Among the more interesting plants we saw in the valley was California fetid adder’s tongue (Scoliopus bigelovii), yet another member of the Liliaceae or Convallariaceae. I wasn’t sure what this plant was at first, despite its highly distinctive, glossy, mottled foliage. We were too late to see the blooms, which apparently have a fetid odor to attract flies for pollination, but did find the maturing pods on their slender, drooping stems.

Close to the creek’s edge we saw this colony of horsetails (Equisetum sp.), primitive plants in the family Equisetaceae. Members of this group belong to one of the most ancient lineages of vascular plants, dating back to the Devonian period (416-359 million years ago). Their Paleozoic ancestors (Calamitaceae and Archaeocalamitaceae) were giants, reaching heights of 50 ft or more, and were major components of the Carboniferous swamplands. Along with lycopod trees (Lepidodendrales), they were important contributors to coal formation and, like the lycopods, became extinct by the mid-Permian (~270 million years ago). The genus Equisetum represents the only surviving descendants of this lineage. Unlike their extinct progenitors, these small, herbaceous plants rarely exceed 4 ft in height; however, they share many of the same characters such as articulate stems with microphylls arranged in whorls. Recent phylogenetic studies, using both molecular and morphological characters, suggest that horsetails, together with ferns, form a clade representing one of the three major lineages of vascular plants (Pryer et al. 2001).

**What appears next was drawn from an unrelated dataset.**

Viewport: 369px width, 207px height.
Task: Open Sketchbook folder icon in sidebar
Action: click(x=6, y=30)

Nearby we saw a patch of Giant wake robin (Trillium chloropetalum) in flower. These were taller than the California wake robins we saw on the slopes of the Ocean View Trail but similarly characterized by a whorl of 3 leaves and flowers composed of 3 erect petals. Mature flowers darken to a deep red purple, so it seems these plants had just begun flowering. Muir Woods appears to be a good place for observing a diversity of Convallariaceae!

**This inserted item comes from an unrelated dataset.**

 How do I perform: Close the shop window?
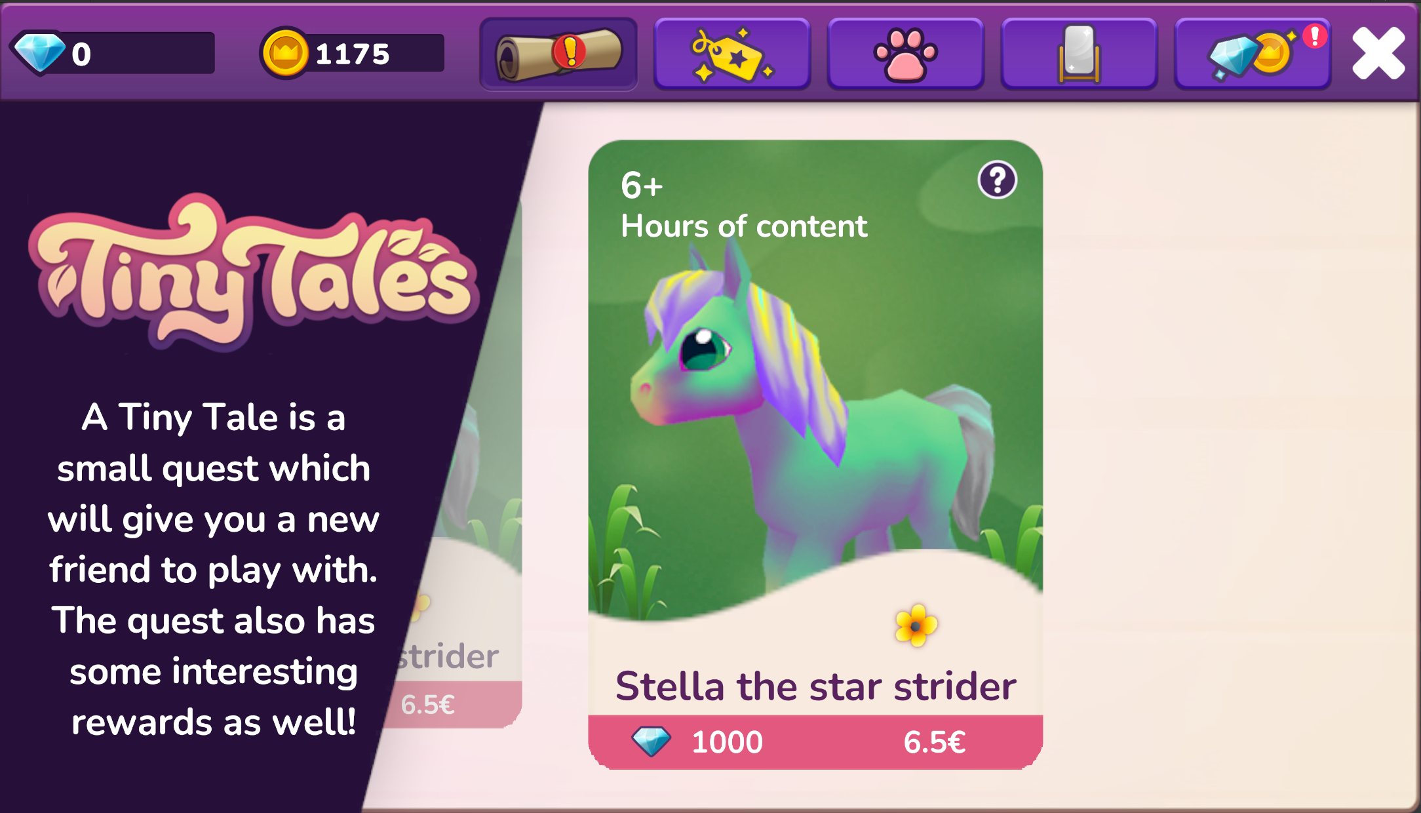[x=1378, y=53]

Also along Redwood Creek we found this bigleaf maple (Acer macrophyllum) in full bloom. As its specific epithet suggests, this maple has the largest leaves of any member of the genus — in this example the newly-expanded leaves were distinctly purplish. The picture below shows the greenish-yellow flowers (petals inconspicuous) produced on long, pendulous racemes.

Interpretive signs along the paved main trail pointed out a redwood “family group,” formed by sprouts growing from the base of a larger tree. Eventually, the central “mother” tree died and decayed away, leaving a ring of offspring that mature into an enormous, characteristic circle of trees. This apparently also happens with other types of trees, though on a smaller scale, as demonstrated in this picture of an oak (Quercus sp.) family group.

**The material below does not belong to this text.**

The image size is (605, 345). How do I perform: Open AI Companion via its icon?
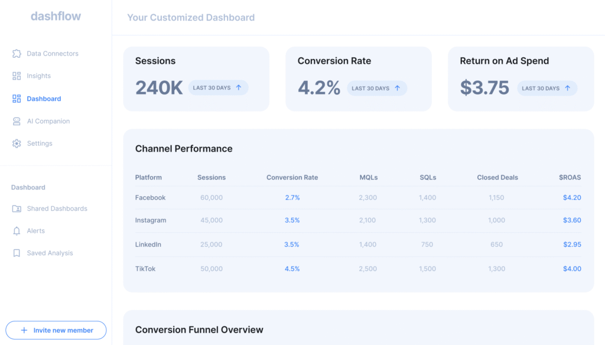(17, 121)
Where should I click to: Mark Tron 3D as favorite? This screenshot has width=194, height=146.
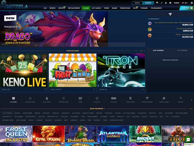143,89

As the day drew to a close we found ourselves back in the parking lot, where this California icon, a clump of Coast live oak (Quercus agrifolia), was spreading its wide, majestic crown from multiple, twisted trunks and gnarled branches.

Much too soon, it was time to leave this beautiful valley, but before heading back to Sacramento we stopped to take one last look down towards the valley and out to the Pacific Ocean from the Panoramic Highway.